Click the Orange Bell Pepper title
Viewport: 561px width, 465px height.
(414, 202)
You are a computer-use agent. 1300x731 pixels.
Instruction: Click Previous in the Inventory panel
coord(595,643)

- **Instructions for the task**
Beginning with the line that has "Instruction: Click Previous", set down every line of the entries above through the final one, unchanged.

- **Answer to this task**
Instruction: Click Previous in the Inventory panel
coord(595,643)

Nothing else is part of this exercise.